SharePoint External Sharing Best Practices
This article applies to: Office 365 Productivity Bundle
On our Overview of External Sharing page, we describe the differences between a Microsoft Account and a Work/School Account. Cornell email addresses are already associated with their owners’ work account. Cornell email addresses should not be associated with a Microsoft Account.
Once external users are invited to a site, it is easy to grant them permission to other sites (SharePoint will recognize them as having accounts and they will appear in the PeoplePicker as site users). Ensure that you know the identity of users who are invited through email and consider confirming their identity before granting an external user access to content.
When you share a site with an external user:
- They will inherit the permissions assigned.
- They will be able to see the names of other site users in the people picker.

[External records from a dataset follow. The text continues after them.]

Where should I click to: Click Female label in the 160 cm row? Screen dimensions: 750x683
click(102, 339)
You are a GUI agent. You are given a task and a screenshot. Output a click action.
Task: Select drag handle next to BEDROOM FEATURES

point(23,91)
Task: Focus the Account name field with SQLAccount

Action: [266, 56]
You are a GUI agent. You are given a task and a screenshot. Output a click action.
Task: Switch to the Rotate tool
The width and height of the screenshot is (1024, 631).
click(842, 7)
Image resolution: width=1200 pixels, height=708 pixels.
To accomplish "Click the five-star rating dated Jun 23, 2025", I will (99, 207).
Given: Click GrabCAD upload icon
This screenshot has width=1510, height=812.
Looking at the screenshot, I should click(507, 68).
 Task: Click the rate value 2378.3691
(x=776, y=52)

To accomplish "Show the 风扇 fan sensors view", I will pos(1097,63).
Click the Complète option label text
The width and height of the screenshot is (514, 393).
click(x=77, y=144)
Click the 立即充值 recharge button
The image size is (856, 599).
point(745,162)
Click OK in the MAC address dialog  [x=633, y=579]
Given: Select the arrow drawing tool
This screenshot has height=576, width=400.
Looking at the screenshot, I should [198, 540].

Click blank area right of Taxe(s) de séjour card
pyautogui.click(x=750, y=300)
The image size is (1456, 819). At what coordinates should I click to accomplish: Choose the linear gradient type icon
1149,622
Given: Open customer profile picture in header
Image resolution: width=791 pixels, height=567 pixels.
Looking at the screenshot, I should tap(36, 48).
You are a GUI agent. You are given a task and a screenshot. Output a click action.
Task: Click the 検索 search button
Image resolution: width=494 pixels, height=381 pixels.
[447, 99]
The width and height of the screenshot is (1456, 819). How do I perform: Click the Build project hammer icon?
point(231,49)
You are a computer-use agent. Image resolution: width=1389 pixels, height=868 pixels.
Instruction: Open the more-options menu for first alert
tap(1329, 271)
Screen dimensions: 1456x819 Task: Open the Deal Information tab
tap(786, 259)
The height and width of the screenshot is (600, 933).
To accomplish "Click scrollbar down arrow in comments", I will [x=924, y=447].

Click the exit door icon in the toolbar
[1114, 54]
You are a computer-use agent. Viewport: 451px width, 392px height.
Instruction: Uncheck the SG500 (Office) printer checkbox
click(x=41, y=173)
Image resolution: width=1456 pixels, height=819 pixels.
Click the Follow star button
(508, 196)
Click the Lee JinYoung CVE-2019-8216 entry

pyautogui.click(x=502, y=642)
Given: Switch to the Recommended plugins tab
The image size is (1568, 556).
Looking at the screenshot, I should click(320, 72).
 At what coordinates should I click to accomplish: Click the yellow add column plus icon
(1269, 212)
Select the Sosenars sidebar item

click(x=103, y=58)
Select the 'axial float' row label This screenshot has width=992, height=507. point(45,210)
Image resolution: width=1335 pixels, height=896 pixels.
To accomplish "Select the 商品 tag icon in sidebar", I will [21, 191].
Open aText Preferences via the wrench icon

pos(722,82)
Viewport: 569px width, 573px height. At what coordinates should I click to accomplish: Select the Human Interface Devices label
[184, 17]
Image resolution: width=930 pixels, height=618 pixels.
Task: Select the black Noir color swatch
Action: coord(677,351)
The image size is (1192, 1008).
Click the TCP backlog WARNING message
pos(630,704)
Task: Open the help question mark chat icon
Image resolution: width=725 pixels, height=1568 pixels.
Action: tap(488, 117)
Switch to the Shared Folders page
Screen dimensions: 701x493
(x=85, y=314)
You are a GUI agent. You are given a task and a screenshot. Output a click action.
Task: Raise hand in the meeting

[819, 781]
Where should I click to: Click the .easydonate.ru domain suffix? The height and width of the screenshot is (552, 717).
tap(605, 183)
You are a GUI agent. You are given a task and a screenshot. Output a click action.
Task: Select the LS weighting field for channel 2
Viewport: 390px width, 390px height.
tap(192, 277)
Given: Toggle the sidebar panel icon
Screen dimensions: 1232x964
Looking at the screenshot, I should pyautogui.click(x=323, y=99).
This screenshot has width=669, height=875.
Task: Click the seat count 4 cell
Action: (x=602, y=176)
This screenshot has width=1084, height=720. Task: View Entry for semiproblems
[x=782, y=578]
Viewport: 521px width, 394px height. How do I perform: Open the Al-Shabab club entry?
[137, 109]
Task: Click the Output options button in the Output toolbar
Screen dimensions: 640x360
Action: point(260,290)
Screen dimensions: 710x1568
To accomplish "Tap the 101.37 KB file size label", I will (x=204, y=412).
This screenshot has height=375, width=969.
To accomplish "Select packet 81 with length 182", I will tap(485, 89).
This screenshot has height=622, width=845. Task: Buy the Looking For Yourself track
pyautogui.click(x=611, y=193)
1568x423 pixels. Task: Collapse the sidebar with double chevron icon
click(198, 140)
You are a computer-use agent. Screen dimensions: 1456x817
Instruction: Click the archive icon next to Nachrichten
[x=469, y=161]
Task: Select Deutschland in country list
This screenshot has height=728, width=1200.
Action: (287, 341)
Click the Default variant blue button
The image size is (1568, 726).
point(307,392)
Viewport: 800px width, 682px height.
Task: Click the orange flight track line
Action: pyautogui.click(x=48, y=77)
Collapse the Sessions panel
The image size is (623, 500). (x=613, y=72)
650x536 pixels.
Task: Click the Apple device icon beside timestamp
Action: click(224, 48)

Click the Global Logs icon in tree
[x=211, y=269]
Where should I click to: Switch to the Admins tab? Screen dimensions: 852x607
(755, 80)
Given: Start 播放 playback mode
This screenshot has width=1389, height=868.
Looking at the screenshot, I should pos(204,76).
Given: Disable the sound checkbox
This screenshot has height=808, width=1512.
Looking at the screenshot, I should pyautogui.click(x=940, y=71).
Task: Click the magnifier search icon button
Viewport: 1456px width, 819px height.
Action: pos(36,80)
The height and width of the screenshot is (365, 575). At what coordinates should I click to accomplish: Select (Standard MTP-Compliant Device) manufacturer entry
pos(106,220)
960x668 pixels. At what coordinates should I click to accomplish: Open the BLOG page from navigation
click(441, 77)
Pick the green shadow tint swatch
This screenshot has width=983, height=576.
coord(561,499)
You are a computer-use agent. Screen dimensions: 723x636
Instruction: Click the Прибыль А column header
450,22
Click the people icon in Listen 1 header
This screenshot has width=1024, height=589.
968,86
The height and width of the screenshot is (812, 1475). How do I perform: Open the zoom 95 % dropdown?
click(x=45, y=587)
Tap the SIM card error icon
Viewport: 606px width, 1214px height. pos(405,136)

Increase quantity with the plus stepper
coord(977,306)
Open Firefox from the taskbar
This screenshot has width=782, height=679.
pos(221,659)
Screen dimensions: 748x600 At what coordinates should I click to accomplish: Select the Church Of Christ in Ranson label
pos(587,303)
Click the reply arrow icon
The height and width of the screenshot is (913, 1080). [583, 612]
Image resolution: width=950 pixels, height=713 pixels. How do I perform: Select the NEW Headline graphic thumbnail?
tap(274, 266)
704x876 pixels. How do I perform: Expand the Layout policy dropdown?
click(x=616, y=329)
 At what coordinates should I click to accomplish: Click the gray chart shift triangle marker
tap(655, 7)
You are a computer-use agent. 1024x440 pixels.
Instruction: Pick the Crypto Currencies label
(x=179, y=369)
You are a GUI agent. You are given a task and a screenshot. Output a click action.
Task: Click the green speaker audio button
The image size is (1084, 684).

- They will be able to view document metadata.
- Other people who use your site and other site collection users have the ability to grant different permissions to these users.
An external user invitation can be accepted only once; when used, it expires. If an external user forwards the invitation to someone else, whoever is first to use the link to access the content wins. Explain to your external users that they should not forward the invitation. (This does not apply to guest links; these work for anyone who clicks them.)
To use an email address such as firstname.lastname@example.org (NOT a cornell.edu address) to log on to a SharePoint Online site, the email address must first be associated with Microsoft account. You can register an email address with your Microsoft account by following the steps at Create a Microsoft Account. The user’s personal email address should be entered as the username (the third field on the page) to create/associate that account with a Microsoft account.
There is no global way to see a list of all the sites to which an external user has access.
There is also no global way to see a list of all documents that have been shared externally.
Create separate permission group(s) for just external users.
Create a subsite that has unique permissions, and then share only that subsite with external users.
If external sharing was enabled and is later turned off for a site collection, all existing external user permissions for that site collection will be permanently deleted.
The SharePoint Online Admin (not the local Site Collection Admins) can see the list of external users with access to a site collection; they also have the option to remove a user’s access to a site collection. (Note: Even after an external user’s access it removed, that user will still be shown in the people picker.)